Data section START
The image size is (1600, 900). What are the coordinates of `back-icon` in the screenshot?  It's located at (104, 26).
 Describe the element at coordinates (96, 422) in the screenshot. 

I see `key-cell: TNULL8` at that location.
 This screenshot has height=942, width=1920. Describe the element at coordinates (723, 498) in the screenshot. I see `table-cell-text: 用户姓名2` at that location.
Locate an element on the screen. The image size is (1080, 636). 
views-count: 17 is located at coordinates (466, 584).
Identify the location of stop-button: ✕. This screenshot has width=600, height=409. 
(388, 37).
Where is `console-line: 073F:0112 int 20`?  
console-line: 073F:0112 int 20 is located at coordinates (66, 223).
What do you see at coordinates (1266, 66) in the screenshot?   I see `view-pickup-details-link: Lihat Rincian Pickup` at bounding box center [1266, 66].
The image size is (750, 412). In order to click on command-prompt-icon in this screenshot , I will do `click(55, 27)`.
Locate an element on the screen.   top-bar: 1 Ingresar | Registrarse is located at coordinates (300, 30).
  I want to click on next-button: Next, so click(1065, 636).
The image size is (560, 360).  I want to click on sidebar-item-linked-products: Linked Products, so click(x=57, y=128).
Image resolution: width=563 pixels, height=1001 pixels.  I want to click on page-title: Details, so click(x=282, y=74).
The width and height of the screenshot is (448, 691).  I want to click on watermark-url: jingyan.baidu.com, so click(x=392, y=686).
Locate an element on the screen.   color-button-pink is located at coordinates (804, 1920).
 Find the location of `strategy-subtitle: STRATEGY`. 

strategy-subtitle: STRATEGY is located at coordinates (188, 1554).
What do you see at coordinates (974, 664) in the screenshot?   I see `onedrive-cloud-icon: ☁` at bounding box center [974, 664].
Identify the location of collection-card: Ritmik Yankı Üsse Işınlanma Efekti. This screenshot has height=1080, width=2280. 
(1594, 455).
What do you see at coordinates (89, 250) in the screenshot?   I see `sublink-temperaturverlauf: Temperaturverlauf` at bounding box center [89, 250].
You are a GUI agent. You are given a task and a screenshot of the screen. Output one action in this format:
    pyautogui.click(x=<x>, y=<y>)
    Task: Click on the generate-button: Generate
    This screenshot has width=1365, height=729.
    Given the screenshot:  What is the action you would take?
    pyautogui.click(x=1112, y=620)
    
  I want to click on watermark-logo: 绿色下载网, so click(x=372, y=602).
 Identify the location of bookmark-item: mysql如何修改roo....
Data section END
What is being asked ▸ Copy every one of the records above line for line, without changing a word.

Finished exercise ▸
The image size is (1600, 900). What are the coordinates of `back-icon` in the screenshot?  It's located at (104, 26).
 Describe the element at coordinates (96, 422) in the screenshot. 

I see `key-cell: TNULL8` at that location.
 This screenshot has height=942, width=1920. Describe the element at coordinates (723, 498) in the screenshot. I see `table-cell-text: 用户姓名2` at that location.
Locate an element on the screen. The image size is (1080, 636). 
views-count: 17 is located at coordinates (466, 584).
Identify the location of stop-button: ✕. This screenshot has width=600, height=409. 
(388, 37).
Where is `console-line: 073F:0112 int 20`?  
console-line: 073F:0112 int 20 is located at coordinates (66, 223).
What do you see at coordinates (1266, 66) in the screenshot?   I see `view-pickup-details-link: Lihat Rincian Pickup` at bounding box center [1266, 66].
The image size is (750, 412). In order to click on command-prompt-icon in this screenshot , I will do `click(55, 27)`.
Locate an element on the screen.   top-bar: 1 Ingresar | Registrarse is located at coordinates (300, 30).
  I want to click on next-button: Next, so click(1065, 636).
The image size is (560, 360).  I want to click on sidebar-item-linked-products: Linked Products, so click(x=57, y=128).
Image resolution: width=563 pixels, height=1001 pixels.  I want to click on page-title: Details, so click(x=282, y=74).
The width and height of the screenshot is (448, 691).  I want to click on watermark-url: jingyan.baidu.com, so click(x=392, y=686).
Locate an element on the screen.   color-button-pink is located at coordinates (804, 1920).
 Find the location of `strategy-subtitle: STRATEGY`. 

strategy-subtitle: STRATEGY is located at coordinates (188, 1554).
What do you see at coordinates (974, 664) in the screenshot?   I see `onedrive-cloud-icon: ☁` at bounding box center [974, 664].
Identify the location of collection-card: Ritmik Yankı Üsse Işınlanma Efekti. This screenshot has height=1080, width=2280. 
(1594, 455).
What do you see at coordinates (89, 250) in the screenshot?   I see `sublink-temperaturverlauf: Temperaturverlauf` at bounding box center [89, 250].
You are a GUI agent. You are given a task and a screenshot of the screen. Output one action in this format:
    pyautogui.click(x=<x>, y=<y>)
    Task: Click on the generate-button: Generate
    This screenshot has width=1365, height=729.
    Given the screenshot:  What is the action you would take?
    pyautogui.click(x=1112, y=620)
    
  I want to click on watermark-logo: 绿色下载网, so click(x=372, y=602).
 Identify the location of bookmark-item: mysql如何修改roo....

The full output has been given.